→ **TASK OBJECTIVE**
Using the records below, copy out exactly the line that contains "Viewport: 800px width, 644px" and every line that follows it, up to and including the last, and no others.

### EXERCISE INPUT

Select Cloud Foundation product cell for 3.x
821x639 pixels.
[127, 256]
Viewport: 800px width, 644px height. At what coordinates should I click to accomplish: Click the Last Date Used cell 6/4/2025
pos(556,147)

######

→ **ANSWER TO THIS TASK**
Viewport: 800px width, 644px height. At what coordinates should I click to accomplish: Click the Last Date Used cell 6/4/2025
pos(556,147)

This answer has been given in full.